- _Consegne_:
(1) Indica se ciascuna affermazione concorda con l'articolo sugli autotrasportatori e l'Antitrust. Per ognuna rispondi sì o no e cita testualmente le parole dell'articolo che lo stabiliscono. (a) Le imprese iscritte all'albo Trasporti in Emilia Romagna sono calate del 4% rispetto all'anno precedente. (b) Mengozzi sostiene che i costi minimi vadano annullati. (c) L'Antitrust considera le tariffe minime dannose per la concorrenza.
(2) Che carica ricopre Marco Mengozzi secondo l'articolo sugli autotrasportatori e l'Antitrust?

- _Testo della pagina_:
◆ ◆ ◆ ◆ ◆ ◆ ◆

Gli autotrasportatoricontro l’Antitrust.”I costi minimi servono”


BOLOGNA, 14 MAR. 2012 – Margini di guadagno che si assottigliano sempre di più e un mercato sempre più jungla a causa di operatori scorretti che violano ogni norma. Per gli autotrasportatori sopravvivere non è mai stato così difficile. Un’ulteriore tegolata è arrivata pochi giorni fa dall’Antitrust, che ha bocciato la pratica di fissare costi minimi nel settore. Una decisione motivata dal fatto di ritenere tali tariffe minime dannose per la concorrenza.Infuriata col Garante è la Cna-Fita, che attraverso una nota ricorda come le imprese di autotrasporto abbia registrato "a marzo di questo anno un calo del 4%, rispetto all’anno precedente, delle imprese iscritte all’albo Trasporti in Emilia Romagna." Un calo dovuto anche al prezzo del gasolio, il più in Europa. "Strette tra l’inarrestabile dinamica dei costi e le responsabilità di una committenza che non riconosce i costi reali del trasporto – continua la nota – le imprese vedono i loro risultati economici ancora una volta di segno negativo.""Non aiuta il pronunciamento dell’Antitrust che ha recentemente dichiarato inapplicabili i costi minimi del trasporto. "Anche con questo pronunciamento dell’Antitrust – dichiara Marco Mengozzi, Presidente Cna-Fita Emilia Romagna – si rischia di agevolare ulteriormente una concorrenza tra imprese tutta basata sul minor costo a scapito della legalità e della sicurezza". Gravi sono le responsabilità della committenza che dopo 4 anni dall’entrata in vigore della norma non riconosce l’applicabilità dei cosiddetti costi minimi. "I costi minimi – prosegue Mengozzi – vanno riconosciuti e caso mai vanno riformati per renderli più applicabili al mercato del trasporto ma non vanno sicuramente annullati”. Fra le proposte di Cna-Fita dell’Emilia Romagna vi è anche la necessità di rivedere la norma per applicare le sanzioni a quella parte di committenza che non intende riconoscere i costi reali del trasporto. Il deterrente più semplice per scoraggiare chi non intende riconoscere il costo del trasporto è che lo Stato renda indeducibili per la committenza costi del trasporto se non si rispettano le norme e se non si rispettano, nel contempo, anche i tempi di pagamento.Sempre secondo Cna-Fita i tempi sono maturi affinché, in presenza di tensioni internazionali e fenomeni speculativi sul costo del gasolio, si vada a chiedere rapidamente l’introduzione del gasolio professionale per l’autotrasporto.

◆ ◆ ◆ ◆ ◆ ◆ ◆

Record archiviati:
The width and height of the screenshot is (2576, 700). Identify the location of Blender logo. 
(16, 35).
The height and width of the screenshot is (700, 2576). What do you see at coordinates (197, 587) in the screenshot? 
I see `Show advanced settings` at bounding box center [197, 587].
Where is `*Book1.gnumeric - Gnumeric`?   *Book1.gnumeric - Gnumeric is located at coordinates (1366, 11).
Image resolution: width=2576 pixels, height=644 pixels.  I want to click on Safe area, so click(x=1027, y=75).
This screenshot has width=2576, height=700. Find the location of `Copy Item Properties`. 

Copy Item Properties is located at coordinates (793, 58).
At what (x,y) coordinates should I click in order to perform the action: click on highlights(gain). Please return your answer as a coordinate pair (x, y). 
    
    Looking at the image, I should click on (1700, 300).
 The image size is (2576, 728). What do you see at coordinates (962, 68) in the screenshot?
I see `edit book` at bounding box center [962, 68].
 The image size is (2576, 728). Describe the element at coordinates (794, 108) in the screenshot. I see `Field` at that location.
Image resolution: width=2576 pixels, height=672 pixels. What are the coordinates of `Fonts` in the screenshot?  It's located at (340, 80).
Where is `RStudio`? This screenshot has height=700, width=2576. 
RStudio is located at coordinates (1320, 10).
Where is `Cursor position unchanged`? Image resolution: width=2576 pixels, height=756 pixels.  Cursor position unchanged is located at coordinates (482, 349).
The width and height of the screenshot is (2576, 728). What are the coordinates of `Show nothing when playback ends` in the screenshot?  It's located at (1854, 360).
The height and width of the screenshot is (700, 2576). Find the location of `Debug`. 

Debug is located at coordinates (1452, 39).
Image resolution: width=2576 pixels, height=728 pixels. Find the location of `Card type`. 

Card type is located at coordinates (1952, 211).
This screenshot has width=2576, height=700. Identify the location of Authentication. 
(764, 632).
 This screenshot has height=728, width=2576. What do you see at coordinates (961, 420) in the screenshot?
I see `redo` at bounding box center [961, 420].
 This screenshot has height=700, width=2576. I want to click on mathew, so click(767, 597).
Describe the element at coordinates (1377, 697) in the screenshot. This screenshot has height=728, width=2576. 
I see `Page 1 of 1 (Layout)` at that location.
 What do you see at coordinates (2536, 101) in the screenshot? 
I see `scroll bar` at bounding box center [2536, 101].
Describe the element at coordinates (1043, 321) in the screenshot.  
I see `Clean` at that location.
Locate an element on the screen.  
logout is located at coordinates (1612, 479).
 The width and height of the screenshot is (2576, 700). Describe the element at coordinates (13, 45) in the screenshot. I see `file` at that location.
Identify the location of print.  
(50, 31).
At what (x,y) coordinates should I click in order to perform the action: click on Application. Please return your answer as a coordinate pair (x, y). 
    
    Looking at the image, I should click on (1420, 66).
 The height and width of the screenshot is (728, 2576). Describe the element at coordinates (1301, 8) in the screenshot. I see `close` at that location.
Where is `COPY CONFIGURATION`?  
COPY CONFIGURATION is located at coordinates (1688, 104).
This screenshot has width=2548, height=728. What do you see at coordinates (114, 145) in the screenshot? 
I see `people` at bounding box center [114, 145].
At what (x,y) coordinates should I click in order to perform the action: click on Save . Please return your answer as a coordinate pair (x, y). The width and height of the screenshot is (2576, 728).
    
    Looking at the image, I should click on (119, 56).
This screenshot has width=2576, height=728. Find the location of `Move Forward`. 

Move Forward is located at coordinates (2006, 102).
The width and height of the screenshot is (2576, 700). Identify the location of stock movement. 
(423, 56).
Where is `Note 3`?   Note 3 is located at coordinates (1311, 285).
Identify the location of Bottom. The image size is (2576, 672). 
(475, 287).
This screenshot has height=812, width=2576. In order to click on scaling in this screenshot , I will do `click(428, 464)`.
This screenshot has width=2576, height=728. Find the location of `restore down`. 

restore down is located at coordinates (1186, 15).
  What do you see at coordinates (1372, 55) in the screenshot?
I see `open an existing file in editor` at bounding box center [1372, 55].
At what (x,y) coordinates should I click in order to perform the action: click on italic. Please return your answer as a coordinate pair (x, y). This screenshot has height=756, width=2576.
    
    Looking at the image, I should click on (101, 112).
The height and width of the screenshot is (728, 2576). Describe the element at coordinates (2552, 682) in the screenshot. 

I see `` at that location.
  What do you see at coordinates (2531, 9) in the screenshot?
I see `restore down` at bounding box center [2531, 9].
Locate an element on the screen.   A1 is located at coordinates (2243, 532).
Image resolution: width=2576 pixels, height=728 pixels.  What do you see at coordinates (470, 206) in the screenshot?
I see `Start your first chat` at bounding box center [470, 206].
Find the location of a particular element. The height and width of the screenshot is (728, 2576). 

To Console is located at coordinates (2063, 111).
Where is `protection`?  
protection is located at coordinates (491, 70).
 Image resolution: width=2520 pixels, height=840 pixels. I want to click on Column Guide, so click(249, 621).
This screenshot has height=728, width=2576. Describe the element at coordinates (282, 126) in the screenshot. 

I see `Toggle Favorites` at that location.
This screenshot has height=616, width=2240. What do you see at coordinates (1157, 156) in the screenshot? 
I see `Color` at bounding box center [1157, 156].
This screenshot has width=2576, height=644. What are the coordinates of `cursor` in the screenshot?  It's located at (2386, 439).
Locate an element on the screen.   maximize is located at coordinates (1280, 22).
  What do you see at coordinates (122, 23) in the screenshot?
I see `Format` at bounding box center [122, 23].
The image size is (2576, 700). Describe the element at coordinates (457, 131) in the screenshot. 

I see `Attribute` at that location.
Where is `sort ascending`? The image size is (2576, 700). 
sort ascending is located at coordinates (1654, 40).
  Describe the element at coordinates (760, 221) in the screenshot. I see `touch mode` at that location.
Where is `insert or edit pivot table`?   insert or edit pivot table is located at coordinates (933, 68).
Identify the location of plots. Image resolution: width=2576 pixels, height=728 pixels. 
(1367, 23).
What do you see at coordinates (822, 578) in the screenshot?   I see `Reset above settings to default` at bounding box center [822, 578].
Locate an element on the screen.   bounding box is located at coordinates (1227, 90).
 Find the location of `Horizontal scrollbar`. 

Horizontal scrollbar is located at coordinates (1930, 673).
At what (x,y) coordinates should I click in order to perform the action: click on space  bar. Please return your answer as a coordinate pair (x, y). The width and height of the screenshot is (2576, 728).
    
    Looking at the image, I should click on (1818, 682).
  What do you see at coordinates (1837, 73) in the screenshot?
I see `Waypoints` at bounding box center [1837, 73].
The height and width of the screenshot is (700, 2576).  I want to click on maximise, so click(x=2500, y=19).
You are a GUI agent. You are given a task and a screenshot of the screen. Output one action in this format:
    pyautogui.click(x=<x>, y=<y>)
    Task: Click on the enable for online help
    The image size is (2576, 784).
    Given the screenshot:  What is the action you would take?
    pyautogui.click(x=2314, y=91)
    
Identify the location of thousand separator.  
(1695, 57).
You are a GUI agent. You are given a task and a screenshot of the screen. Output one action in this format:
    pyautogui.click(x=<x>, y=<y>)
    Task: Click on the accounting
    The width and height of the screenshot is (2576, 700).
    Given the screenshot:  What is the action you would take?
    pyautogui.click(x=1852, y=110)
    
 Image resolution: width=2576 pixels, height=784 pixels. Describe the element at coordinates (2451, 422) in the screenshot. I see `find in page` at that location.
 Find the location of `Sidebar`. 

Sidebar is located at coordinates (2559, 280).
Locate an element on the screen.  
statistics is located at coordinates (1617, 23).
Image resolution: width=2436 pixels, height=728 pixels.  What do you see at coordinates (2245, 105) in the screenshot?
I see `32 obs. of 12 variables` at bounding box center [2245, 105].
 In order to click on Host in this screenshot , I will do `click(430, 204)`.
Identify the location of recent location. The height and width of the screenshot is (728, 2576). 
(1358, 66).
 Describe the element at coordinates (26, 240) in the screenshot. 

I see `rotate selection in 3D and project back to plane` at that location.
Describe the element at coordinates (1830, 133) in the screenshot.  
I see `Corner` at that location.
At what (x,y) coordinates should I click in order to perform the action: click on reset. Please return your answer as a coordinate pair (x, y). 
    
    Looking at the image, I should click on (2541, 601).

◆ ◆ ◆ ◆ ◆ ◆ ◆

- _Risposte fornite_:
(1)
(a) Sì: "a marzo di questo anno un calo del 4%, rispetto all’anno precedente, delle imprese iscritte all’albo Trasporti in Emilia Romagna."
(b) No: "I costi minimi – prosegue Mengozzi – vanno riconosciuti e caso mai vanno riformati per renderli più applicabili al mercato del trasporto ma non vanno sicuramente annullati"
(c) Sì: "Una decisione motivata dal fatto di ritenere tali tariffe minime dannose per la concorrenza."

(2) Presidente Cna-Fita Emilia Romagna.